# Drip edge on high side of Lean too roof



## Windows on Wash (Aug 30, 2011)

Picture?


----------



## Yodaman (Mar 9, 2015)

If the high side of a shed roof is connected to another building (your house wall),
then no drip edge needed there. You do need "L" flashing tucked under the siding and onto the shingles. I normally try to bring the flashing down on the last full depth shingle, and then cover it with the last half course shingle.


----------



## Oddjober (Dec 13, 2017)

Windows on Wash said:


> Picture?


Heres a basic picture of a type a shed Im building how do I finish the high edge with shingles. Do I just put the drip edge on top of paper and Place shingles where they extend a little over edge and nail through them and then cover the nails with roofing sealer?


----------



## Nealtw (Jun 22, 2017)

Putting it under the shingle would be defeating the purpose of lapping shingle, I would put the 3" one on top, to protect the edge of the shingles and direct the water on top of the shingles.
If some one says that does not look right. Tell them, function over beauty.


----------



## mark sr (Jun 13, 2017)

If you decide on looks, lay a good bead or two of roofing sealant under the last row of shingles to help seal it.


----------



## Oddjober (Dec 13, 2017)

mark sr said:


> If you decide on looks, lay a good bead or two of roofing sealant under the last row of shingles to help seal it.

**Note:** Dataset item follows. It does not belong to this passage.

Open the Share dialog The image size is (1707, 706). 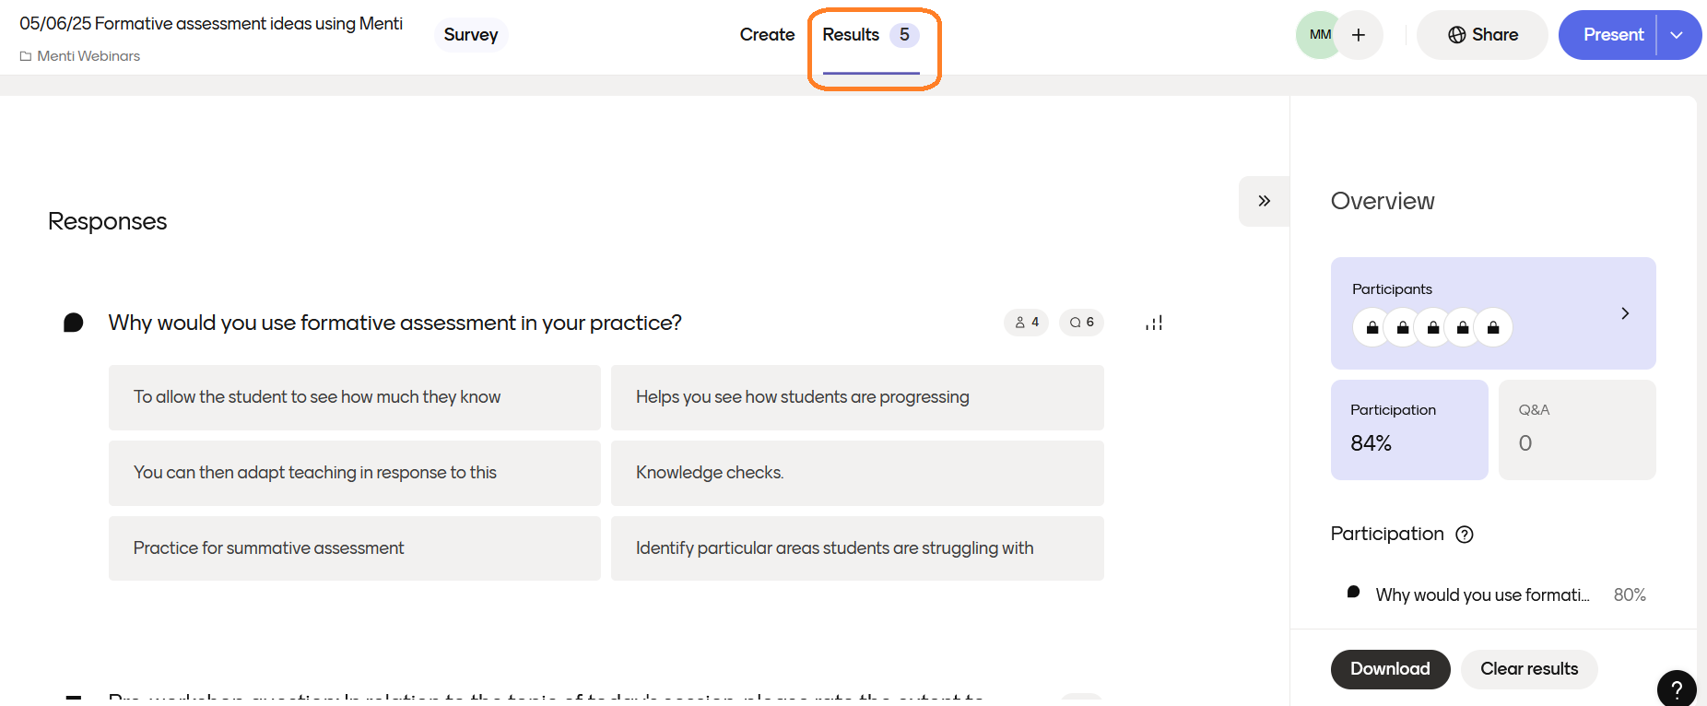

thanks think I'll go with 3" on top but use 3" for other drip edges so it looks consistent. once painted they'll barely notice.


----------



## Windows on Wash (Aug 30, 2011)

Nealtw said:


> Putting it under the shingle would be defeating the purpose of lapping shingle, I would put the 3" one on top, to protect the edge of the shingles and direct the water on top of the shingles.
> If some one says that does not look right. Tell them, function over beauty.



+1. This is the correct application here. 

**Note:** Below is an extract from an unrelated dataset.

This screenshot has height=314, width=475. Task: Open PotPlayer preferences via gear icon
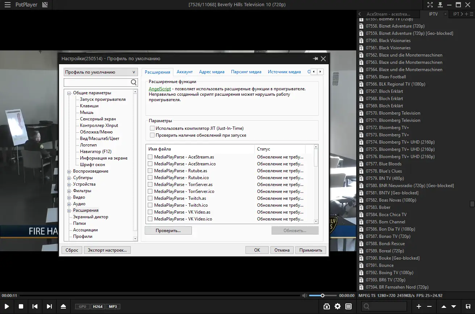point(337,306)
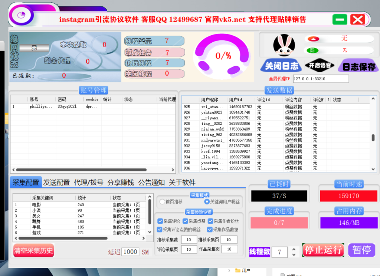Click the rabbit mascot avatar icon
The width and height of the screenshot is (380, 276).
284,45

You can get coil that is in the primary color of the shingle so it is less ostentatious.


----------



## Yodaman (Mar 9, 2015)

Oddjober said:


> Im building a Modern Shed with the high side on the front of the house.





I take this to mean the high edge of the lean-to roof is attached to the house. Is that not the case? And the shed is truly free standing and away form the front of the house? It makes a huge difference how the top edge is flashed.


----------



## Oddjober (Dec 13, 2017)

Yodaman said:


> I take this to mean the high edge of the lean-to roof is attached to the house. Is that not the case? And the shed is truly free standing and away form the front of the house? It makes a huge difference how the top edge is flashed.

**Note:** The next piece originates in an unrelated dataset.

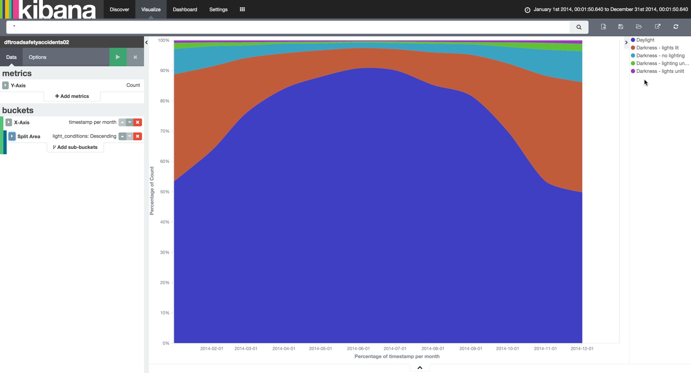Open saved visualization folder icon
Screen dimensions: 691x373
click(639, 27)

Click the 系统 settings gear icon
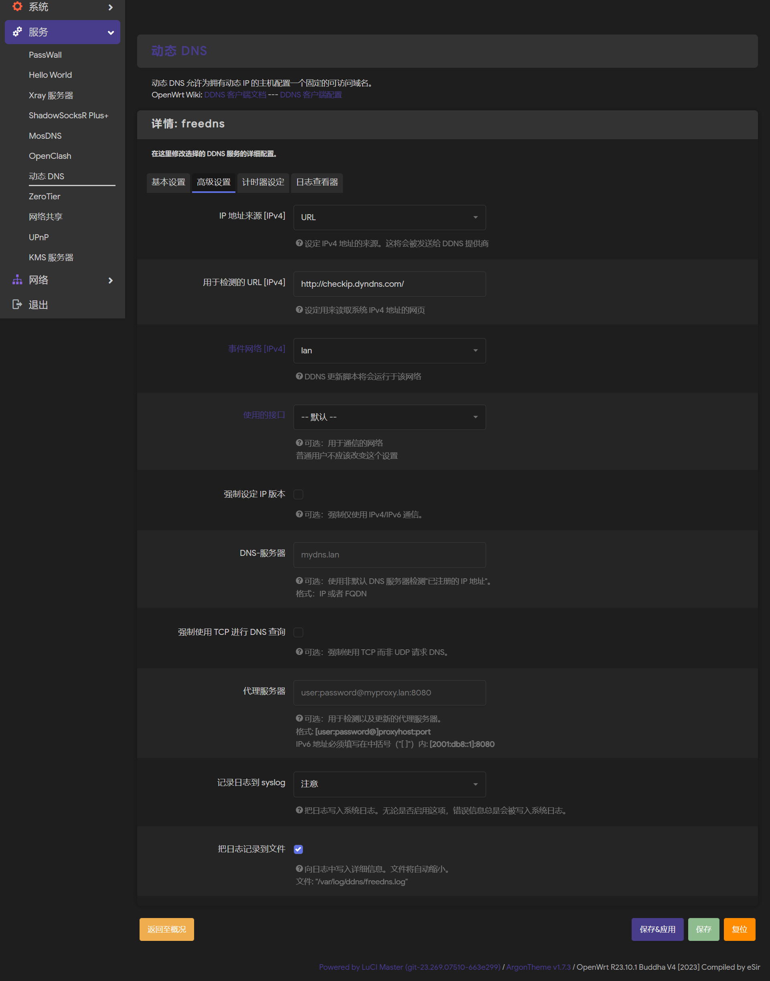coord(17,9)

no I meant to say that the high edge of the shed roof is the front of the shed. The shed Im building is similiar to picture above


----------



## Yodaman (Mar 9, 2015)

Oddjober said:


> thanks think I'll go with 3" on top but use 3" for other drip edges so it looks consistent. once painted they'll barely notice.


?


The only flank on the roof where your flash or drip edge would be exposed is the top. The bottom and side edges require the drip edge to be under the shingles.

If you are speaking of painting the exposed face of the drip edge, it can be purchased in few different colors.


----------



## Oddjober (Dec 13, 2017)

Yodaman said:


> ?
> 
> 
> The only flank on the roof where your flash or drip edge would be exposed is the top. The bottom and side edges require the drip edge to be under the shingles.
> ...


The box stores only seem to have unpainted 3" flashing I don't know what color person Im building shed for is going to do trim in anyway.


----------



## Oddjober (Dec 13, 2017)

one last question on drip edge, should there be a gap between the edge and the wall, or should it be tight against the wall?


----------



## mark sr (Jun 13, 2017)

A slight gap is normal, the main thing is having the bottom edge flared out so rain will drip away from the siding. many will install a 1x2 [or 1x3] behind the flashing.


----------



## Yodaman (Mar 9, 2015)

I always wrap my fascia with alum, so I don't mind the drip edge being tight. In fact I use the drip edge to hold in my upper half of the fascia wrap.
But without wrapping, it is recommended to leave a gap, at least on the bottom.


----------